Após ver a receita cair 90%, ele co-criou a Mynd, gigante da influência no Brasil
A Vevo foi presença constante para quem consumia música na internet, inclusive entre os brasileiros. O selo no canto inferior dos vídeos virou marca registrada de uma geração. Mas, de uma hora para outra, desapareceu.
Com a venda para o YouTube, a operação no Brasil foi praticamente desmontada. “Perdemos 90% da receita da noite para o dia”, revela Carlos Scappini, que, à época, era sócio e COO da companhia
Foi a partir dessa ruptura que Scappini decidiu começar outro negócio. Em 2017, ao lado de Fátima Pissarra e Preta Gil, co-fundou a Mynd, hoje uma das maiores especialistas em influência, marketing digital e entretenimento do país.

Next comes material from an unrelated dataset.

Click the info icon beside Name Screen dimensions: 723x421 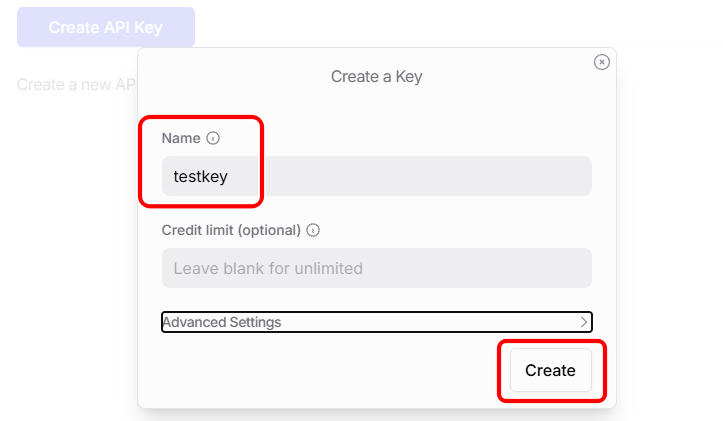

O executivo por trás da Mynd
Mas, antes da Vevo e da Mynd, Scappini construiu carreira tradicional no marketing. Passou por negócios como Pizza Hut, Carrefour e companhias do setor de telecomunicações – degrau por degrau até chegar à posição de CMO. “Mas percebi que essa era uma cadeira que tinha data marcada”, revela.
A decisão foi sair antes desse ponto. Ele migrou, então, para a área comercial, enquanto começava a prestar atenção no avanço do digital. “Eu era um profissional offline. E esse é o lugar onde você fica obsoleto bastante rápido.”
Foi esse olhar que o colocou diante de uma mudança maior no mercado de entretenimento. Pouco antes da Mynd nascer, a maior parte da receita de cantores e artistas vinha de shows. A publicidade existia, mas ocupava um papel secundário. “Era um pedaço pequeno da receita”, explica Scappini.
Carlos Scappini viu o offline perder espaço — e decidiu se mover antes (Arquivo Pessoal)
A Mynd nasceu exatamente nesse espaço com a proposta de estruturar a atuação publicitária dos artistas com foco na criação, gestão e execução de projetos para marcas. O que era complementar na carreira dos músicos se tornou o centro da operação da agência.
O negócio começou com artistas da música e se expandiu à medida que outros perfis passaram a buscar o mesmo tipo de estrutura. A empresa ampliou sua atuação para influenciadores e organizou o trabalho por categorias. Hoje, são mais de 300 nomes dos mais diferentes segmentos no portfólio.
A volta à sala de aula
O crescimento da influência ampliou o mercado e trouxe complexidade. Novas funções surgiram, mais profissionais entraram, mais dinheiro passou a circular. “Mas, como qualquer indústria nova, ela precisa ser organizada e estruturada”, admite.
Sem referências consolidadas dentro do próprio mercado, ele buscou formação fora e encontrou o SEER, um programa avançado da Saint Paul Escola de Negócios, voltado a executivos que atuam em cenários complexos.
O foco do programa está na capacidade de leitura, interpretação e construção de repertório para decisões que não têm resposta evidente – um cenário próximo ao que ele enfrentou ao longo da carreira. Scappini diz que o impacto foi menos técnico e mais estrutural na forma de pensar.
“Você não sai de lá com resposta. Sai sabendo perguntar melhor.”
No dia a dia, esse movimento aparece de forma prática. Ele conta que, em reuniões, passou a interromper o impulso de responder imediatamente. “Às vezes eu me pego no meio de uma discussão e lembro de alguma coisa da aula. Em vez de dar a resposta, eu paro. Respiro. E faço uma pergunta.”
Planejar o próximo ciclo
Aos 56 anos, Scappini passou a olhar para a carreira com outra escala de tempo. Ele fala em um plano de vida para viver até os 100 anos – e, a partir disso, reorganiza o que ainda pretende construir. A diferença está no momento. Se antes a trajetória foi marcada por adaptação – sair da sobrevivência, migrar de área, entrar no digital – agora há espaço para planejamento.
Esse olhar também se estende ao setor em que atua. Para Scappini, o mercado de influência ainda está longe de um ponto de estabilidade. Cresce rápido, incorpora novos formatos e exige reorganização constante.
“É uma indústria que ainda está sendo escrita.”
Nesse cenário, a vantagem não está apenas na execução, mas na capacidade de interpretar o que está acontecendo e ajustar a rota. Depois de uma carreira construída em cima de mudanças, o movimento agora é outro: menos reação e mais intenção.